[Records from a data source]

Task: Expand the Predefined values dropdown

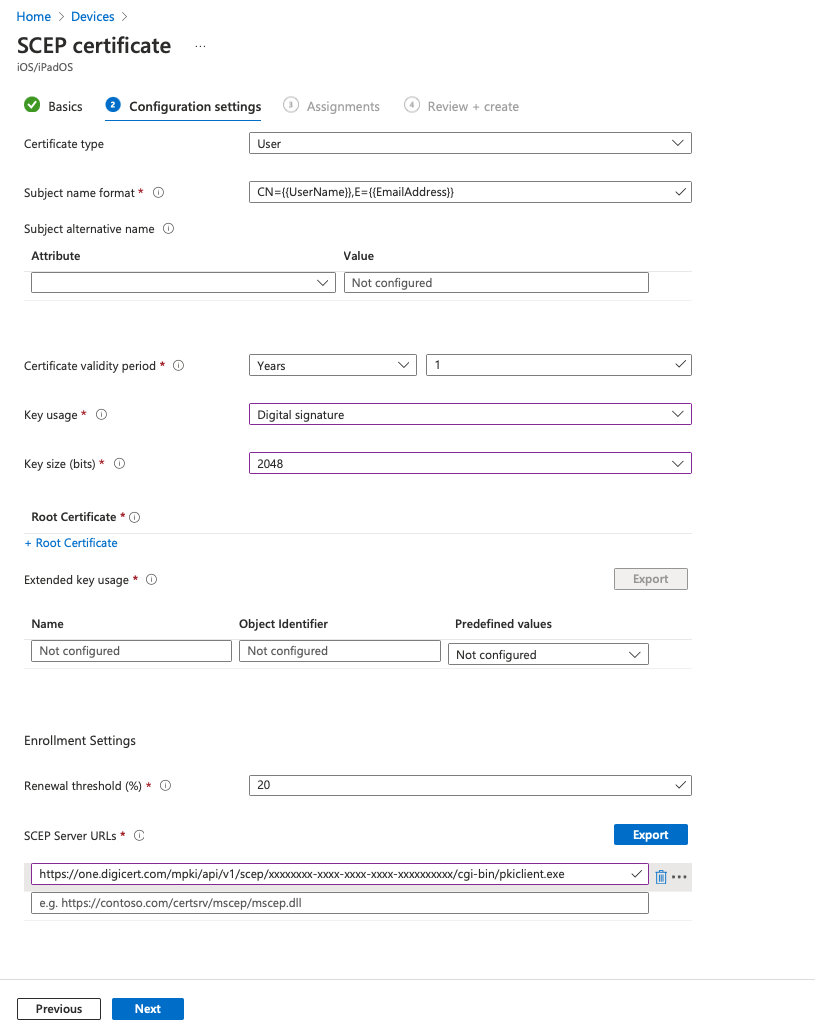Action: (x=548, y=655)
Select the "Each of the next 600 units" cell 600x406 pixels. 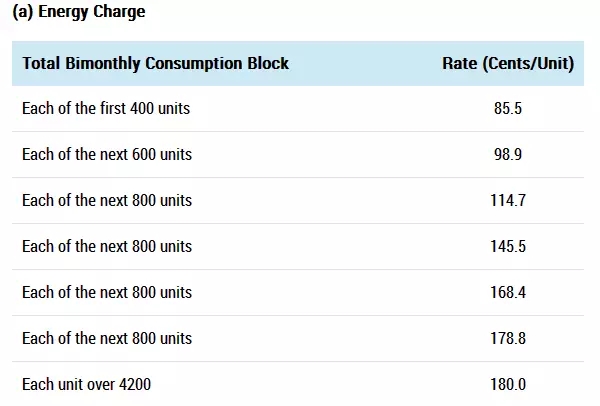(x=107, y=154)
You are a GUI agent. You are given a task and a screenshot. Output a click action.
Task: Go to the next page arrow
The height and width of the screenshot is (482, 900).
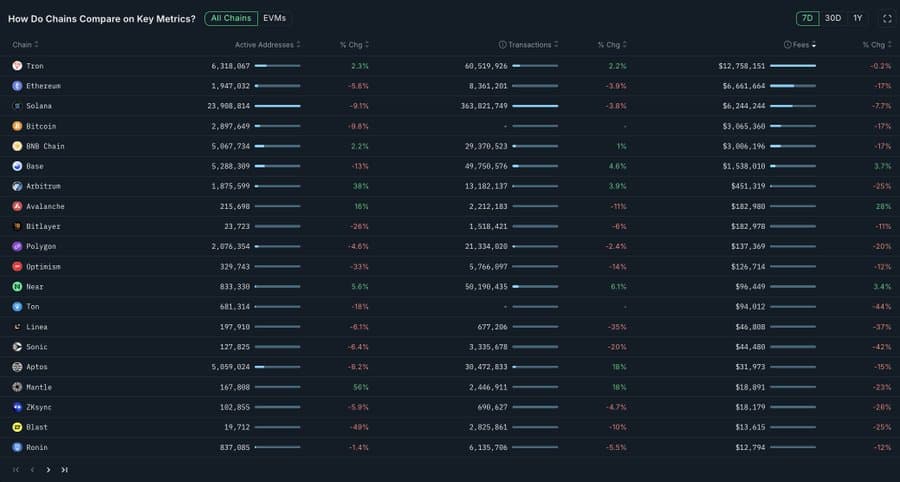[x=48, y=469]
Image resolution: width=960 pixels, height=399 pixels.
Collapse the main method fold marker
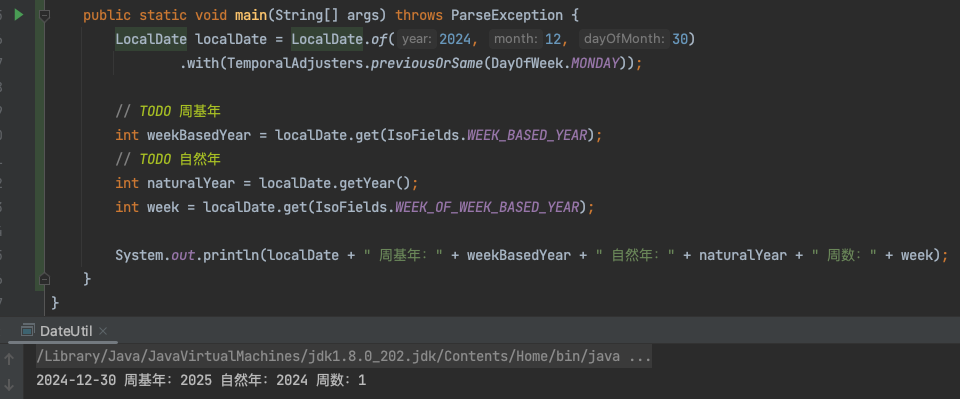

● WHAT YOU HAVE TO DO: An exact copy is required of the lines from the one holding "The height and" to the end of the entries above, both included; no pictures belong in it.

● RESULT BELOW:
The height and width of the screenshot is (482, 900).
[x=48, y=469]
Image resolution: width=960 pixels, height=399 pixels.
Collapse the main method fold marker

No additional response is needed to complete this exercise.